ASSIGNMENT:
Give only the number of lines in the records below that contain the word "title".
[[ INPUT MATERIAL open ]]
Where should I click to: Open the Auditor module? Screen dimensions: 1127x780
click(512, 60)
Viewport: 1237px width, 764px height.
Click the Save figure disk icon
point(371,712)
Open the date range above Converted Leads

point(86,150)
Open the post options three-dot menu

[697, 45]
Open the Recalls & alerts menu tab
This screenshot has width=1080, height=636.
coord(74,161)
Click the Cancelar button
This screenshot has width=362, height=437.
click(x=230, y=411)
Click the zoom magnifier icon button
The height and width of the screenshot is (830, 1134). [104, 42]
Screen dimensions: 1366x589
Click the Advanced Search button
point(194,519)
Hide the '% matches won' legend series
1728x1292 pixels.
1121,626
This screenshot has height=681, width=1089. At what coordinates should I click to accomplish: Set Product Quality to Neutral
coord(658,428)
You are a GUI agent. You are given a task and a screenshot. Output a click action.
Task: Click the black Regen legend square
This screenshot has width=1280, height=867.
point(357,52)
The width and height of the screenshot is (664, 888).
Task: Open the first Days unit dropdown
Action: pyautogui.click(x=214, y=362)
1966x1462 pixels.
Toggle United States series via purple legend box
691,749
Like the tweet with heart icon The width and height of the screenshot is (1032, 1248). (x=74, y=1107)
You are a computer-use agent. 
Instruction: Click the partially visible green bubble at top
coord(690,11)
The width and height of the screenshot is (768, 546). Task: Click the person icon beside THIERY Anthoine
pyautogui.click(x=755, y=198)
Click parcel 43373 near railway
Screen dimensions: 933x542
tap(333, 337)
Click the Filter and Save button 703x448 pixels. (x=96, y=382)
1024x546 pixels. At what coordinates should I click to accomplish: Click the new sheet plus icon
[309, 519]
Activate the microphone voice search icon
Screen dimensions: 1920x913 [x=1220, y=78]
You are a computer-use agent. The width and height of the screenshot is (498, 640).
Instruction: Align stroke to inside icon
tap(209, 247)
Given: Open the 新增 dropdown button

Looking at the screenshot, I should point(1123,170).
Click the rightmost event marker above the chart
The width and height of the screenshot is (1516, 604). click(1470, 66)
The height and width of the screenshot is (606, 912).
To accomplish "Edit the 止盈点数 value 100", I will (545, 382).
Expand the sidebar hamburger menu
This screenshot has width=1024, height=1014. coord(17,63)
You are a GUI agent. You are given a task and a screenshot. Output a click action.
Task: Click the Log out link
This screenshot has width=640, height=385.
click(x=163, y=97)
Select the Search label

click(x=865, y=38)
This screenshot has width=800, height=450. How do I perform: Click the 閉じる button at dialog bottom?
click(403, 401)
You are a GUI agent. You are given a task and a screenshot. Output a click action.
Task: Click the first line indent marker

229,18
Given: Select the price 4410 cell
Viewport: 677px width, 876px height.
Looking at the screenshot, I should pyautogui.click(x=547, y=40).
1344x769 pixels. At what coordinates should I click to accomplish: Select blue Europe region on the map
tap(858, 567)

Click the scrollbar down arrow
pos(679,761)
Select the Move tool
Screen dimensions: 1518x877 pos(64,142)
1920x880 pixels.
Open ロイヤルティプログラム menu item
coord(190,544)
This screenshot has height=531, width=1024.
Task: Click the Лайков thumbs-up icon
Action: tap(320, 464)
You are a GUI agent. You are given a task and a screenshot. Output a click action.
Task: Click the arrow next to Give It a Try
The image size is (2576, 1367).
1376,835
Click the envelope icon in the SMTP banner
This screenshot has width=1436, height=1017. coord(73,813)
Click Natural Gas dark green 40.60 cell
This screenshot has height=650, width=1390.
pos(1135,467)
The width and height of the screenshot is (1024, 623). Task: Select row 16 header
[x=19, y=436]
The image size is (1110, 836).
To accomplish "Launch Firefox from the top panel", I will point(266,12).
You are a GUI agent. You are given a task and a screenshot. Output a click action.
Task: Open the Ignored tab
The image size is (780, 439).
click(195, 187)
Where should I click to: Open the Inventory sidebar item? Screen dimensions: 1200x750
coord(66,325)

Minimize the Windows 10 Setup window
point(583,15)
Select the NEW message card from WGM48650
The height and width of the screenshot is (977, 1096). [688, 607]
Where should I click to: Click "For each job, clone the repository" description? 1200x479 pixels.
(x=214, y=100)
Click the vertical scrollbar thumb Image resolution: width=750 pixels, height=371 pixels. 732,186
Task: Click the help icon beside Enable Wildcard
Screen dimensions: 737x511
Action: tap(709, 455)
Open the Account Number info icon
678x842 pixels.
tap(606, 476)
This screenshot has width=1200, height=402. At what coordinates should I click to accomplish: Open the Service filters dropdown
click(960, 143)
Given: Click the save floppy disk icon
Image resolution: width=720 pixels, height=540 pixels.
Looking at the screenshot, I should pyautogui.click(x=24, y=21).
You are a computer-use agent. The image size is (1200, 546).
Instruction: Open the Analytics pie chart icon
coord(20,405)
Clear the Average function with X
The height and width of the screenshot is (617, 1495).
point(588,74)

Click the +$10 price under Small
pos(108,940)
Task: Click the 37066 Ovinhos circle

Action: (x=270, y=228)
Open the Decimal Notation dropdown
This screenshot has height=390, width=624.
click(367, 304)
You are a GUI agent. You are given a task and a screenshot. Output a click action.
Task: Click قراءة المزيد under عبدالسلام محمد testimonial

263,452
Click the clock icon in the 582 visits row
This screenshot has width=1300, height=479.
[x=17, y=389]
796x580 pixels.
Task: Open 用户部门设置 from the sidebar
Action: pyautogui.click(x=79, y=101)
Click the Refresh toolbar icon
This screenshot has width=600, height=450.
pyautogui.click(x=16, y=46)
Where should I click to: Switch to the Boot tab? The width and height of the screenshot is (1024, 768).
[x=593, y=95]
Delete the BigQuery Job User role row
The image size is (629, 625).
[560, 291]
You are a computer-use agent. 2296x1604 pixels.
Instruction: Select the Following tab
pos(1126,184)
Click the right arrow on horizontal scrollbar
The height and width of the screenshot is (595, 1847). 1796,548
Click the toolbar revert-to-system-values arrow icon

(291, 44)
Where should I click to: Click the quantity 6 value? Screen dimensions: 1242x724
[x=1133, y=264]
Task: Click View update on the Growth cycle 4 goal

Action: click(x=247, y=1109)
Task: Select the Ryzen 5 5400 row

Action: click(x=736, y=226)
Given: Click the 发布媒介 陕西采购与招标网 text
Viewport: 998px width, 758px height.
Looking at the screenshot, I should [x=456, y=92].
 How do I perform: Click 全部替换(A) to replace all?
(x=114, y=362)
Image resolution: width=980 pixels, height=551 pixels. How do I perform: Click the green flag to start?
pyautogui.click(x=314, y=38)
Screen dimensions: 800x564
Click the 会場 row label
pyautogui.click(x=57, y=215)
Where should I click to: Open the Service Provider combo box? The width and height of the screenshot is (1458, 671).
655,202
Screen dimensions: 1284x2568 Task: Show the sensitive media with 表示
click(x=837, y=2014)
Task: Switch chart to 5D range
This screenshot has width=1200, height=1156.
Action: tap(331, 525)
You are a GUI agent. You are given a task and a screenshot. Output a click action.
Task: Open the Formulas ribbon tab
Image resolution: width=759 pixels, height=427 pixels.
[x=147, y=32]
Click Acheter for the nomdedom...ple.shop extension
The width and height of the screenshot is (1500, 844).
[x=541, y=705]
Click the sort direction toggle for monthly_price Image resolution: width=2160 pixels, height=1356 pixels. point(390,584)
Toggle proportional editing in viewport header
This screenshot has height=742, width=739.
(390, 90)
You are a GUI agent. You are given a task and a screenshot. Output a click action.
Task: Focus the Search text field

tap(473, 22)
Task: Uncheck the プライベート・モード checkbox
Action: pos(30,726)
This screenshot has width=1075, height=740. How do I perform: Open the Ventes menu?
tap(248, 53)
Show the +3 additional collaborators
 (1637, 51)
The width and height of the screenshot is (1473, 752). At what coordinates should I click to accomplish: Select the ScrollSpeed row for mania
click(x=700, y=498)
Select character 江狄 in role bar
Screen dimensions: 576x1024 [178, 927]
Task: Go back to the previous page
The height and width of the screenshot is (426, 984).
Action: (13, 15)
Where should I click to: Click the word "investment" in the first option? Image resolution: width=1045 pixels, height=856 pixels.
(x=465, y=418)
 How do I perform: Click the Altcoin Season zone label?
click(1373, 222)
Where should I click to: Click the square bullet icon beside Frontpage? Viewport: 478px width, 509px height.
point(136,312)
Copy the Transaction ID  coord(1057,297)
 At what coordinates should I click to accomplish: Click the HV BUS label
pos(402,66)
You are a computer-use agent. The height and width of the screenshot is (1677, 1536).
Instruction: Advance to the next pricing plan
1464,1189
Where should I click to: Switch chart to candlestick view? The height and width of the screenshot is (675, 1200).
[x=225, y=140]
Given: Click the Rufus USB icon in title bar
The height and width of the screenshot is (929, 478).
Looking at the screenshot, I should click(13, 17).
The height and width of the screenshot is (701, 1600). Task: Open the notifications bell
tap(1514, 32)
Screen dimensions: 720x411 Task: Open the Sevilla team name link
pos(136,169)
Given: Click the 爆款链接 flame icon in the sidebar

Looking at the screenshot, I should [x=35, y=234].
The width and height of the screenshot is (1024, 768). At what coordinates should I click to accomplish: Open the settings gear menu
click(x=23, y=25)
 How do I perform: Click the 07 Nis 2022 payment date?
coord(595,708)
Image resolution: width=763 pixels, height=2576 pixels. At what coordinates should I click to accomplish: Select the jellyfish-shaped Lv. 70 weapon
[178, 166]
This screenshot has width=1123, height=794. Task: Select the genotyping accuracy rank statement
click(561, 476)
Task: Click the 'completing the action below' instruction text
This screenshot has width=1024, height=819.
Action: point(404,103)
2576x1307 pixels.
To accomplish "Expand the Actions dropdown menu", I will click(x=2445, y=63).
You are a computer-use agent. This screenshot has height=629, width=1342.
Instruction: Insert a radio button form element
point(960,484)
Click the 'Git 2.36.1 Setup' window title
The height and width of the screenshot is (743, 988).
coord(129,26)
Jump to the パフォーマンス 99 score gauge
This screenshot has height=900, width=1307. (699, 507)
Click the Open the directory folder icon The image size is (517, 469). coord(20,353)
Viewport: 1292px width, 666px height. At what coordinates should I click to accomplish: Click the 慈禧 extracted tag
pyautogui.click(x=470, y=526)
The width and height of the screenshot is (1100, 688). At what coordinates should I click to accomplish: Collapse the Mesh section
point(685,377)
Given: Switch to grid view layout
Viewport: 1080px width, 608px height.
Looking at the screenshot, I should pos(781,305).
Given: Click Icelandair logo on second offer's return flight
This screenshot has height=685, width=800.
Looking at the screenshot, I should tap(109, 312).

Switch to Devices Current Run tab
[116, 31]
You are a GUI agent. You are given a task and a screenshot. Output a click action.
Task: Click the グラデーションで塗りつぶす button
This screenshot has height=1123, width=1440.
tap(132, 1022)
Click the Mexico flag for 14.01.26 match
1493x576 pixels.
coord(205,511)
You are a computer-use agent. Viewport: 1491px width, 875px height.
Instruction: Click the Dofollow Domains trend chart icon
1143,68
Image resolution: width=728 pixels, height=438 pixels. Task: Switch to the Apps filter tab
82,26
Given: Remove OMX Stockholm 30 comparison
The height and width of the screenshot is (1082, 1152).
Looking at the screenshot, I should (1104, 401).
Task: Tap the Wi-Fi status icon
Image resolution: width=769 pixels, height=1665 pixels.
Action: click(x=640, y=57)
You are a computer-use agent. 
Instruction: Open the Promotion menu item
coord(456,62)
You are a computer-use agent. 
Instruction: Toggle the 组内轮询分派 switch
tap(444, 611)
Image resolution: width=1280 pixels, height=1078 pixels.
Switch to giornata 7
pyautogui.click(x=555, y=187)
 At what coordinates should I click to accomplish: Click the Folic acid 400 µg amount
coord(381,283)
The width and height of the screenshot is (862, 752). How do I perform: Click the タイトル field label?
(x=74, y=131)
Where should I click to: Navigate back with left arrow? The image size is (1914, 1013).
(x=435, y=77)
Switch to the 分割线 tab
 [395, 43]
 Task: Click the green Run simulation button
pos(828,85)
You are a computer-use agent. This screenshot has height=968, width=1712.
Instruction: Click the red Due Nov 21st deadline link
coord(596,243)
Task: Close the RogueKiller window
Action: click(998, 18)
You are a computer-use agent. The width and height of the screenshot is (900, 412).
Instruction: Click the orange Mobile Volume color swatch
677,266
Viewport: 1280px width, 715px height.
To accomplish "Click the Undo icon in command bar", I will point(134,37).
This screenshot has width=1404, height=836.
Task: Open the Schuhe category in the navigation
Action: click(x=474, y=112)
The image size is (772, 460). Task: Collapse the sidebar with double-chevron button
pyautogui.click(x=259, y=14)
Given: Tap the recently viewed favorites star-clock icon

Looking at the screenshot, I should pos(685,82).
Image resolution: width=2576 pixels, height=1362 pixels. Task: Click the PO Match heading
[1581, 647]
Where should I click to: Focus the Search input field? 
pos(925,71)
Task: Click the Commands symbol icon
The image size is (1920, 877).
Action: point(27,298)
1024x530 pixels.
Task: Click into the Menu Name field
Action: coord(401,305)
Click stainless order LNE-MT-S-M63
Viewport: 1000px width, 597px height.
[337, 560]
[[ INPUT MATERIAL closed ]]
RESPONSE TO THIS EXERCISE:
2